Connect to Azure Cosmos DB for Apache Cassandra from Spark
APPLIES TO: Cassandra
This article is one among a series of articles on Azure Cosmos DB for Apache Cassandra integration from Spark. The articles cover connectivity, Data Definition Language(DDL) operations, basic Data Manipulation Language(DML) operations, and advanced Azure Cosmos DB for Apache Cassandra integration from Spark.
Prerequisites
Provision your choice of Spark environment [Azure Databricks | Azure HDInsight-Spark | Others].

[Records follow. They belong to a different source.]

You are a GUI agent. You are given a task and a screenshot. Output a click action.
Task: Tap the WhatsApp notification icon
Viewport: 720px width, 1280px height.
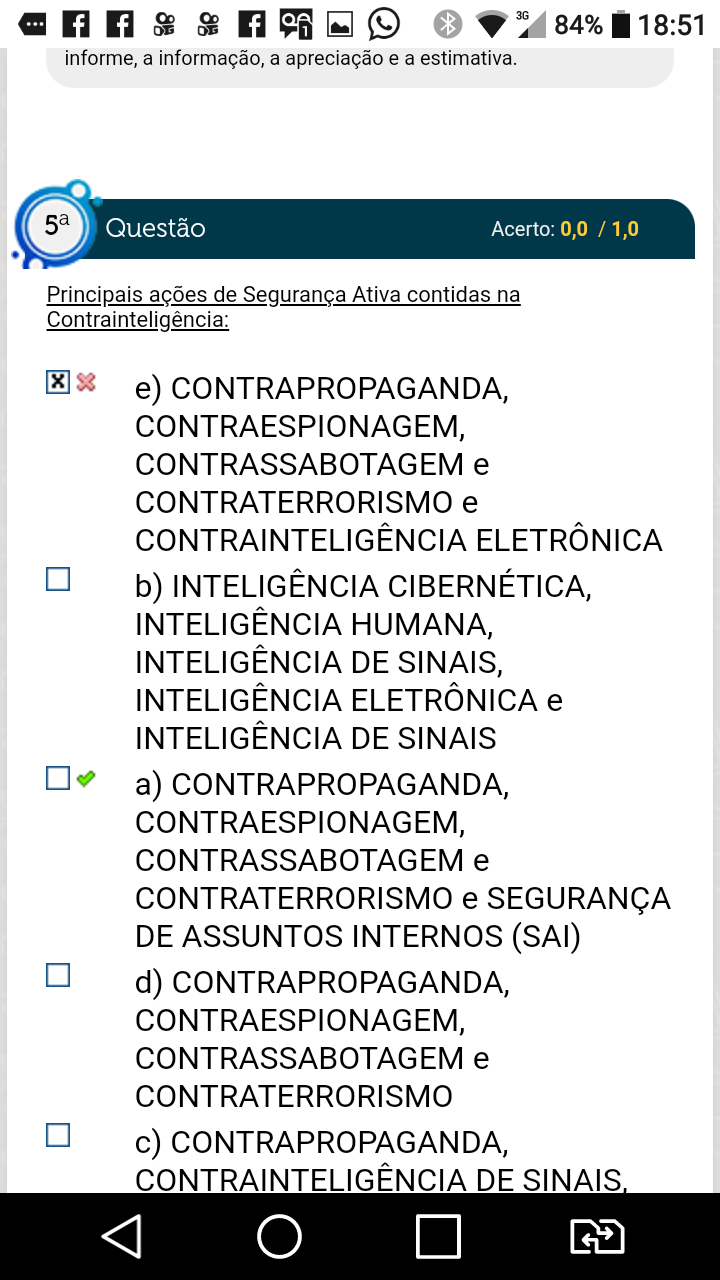pos(384,24)
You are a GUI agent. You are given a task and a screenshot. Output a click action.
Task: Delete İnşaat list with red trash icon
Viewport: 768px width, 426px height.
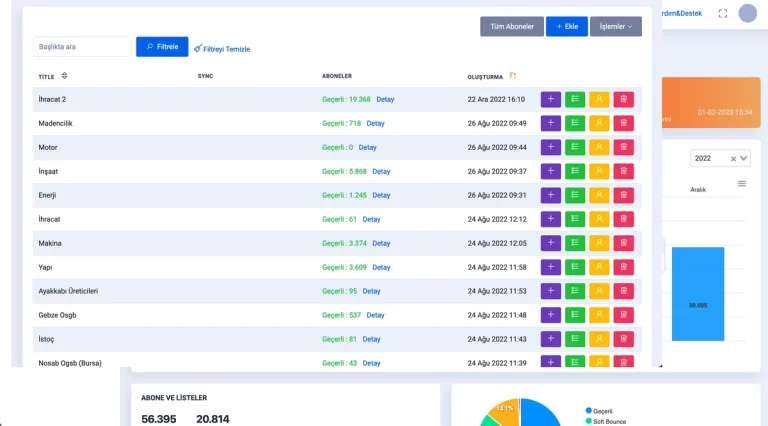[x=624, y=171]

Dependencies for connectivity
Spark connector for Cassandra: Spark connector is used to connect to Azure Cosmos DB for Apache Cassandra. Identify and use the version of the connector located in Maven central that is compatible with the Spark and Scala versions of your Spark environment. We recommend an environment that supports Spark 3.2.1 or higher, and the spark connector available at maven coordinates
com.datastax.spark:spark-cassandra-connector-assembly_2.12:3.2.0
. If using Spark 2.x, we recommend an environment with Spark version 2.4.5, using spark connector at maven coordinatescom.datastax.spark:spark-cassandra-connector_2.11:2.4.3
.Azure Cosmos DB helper library for API for Cassandra: If you're using a version Spark 2.x, then in addition to the Spark connector, you need another library called azure-cosmos-cassandra-spark-helper with maven coordinates
com.microsoft.azure.cosmosdb:azure-cosmos-cassandra-spark-helper:1.2.0
from Azure Cosmos DB in order to handle rate limiting. This library contains custom connection factory and retry policy classes.The retry policy in Azure Cosmos DB is configured to handle HTTP status code 429("Request Rate Large") exceptions. The Azure Cosmos DB for Apache Cassandra translates these exceptions into overloaded errors on the Cassandra native protocol, and you can retry with back-offs. Because Azure Cosmos DB uses provisioned throughput model, request rate limiting exceptions occur when the ingress/egress rates increase. The retry policy protects your spark jobs against data spikes that momentarily exceed the throughput allocated for your container. If using the Spark 3.x connector, implementing this library isn't required.
Note
The retry policy can protect your spark jobs against momentary spikes only. If you have not configured enough RUs required to run your workload, then the retry policy is not applicable and the retry policy class rethrows the exception.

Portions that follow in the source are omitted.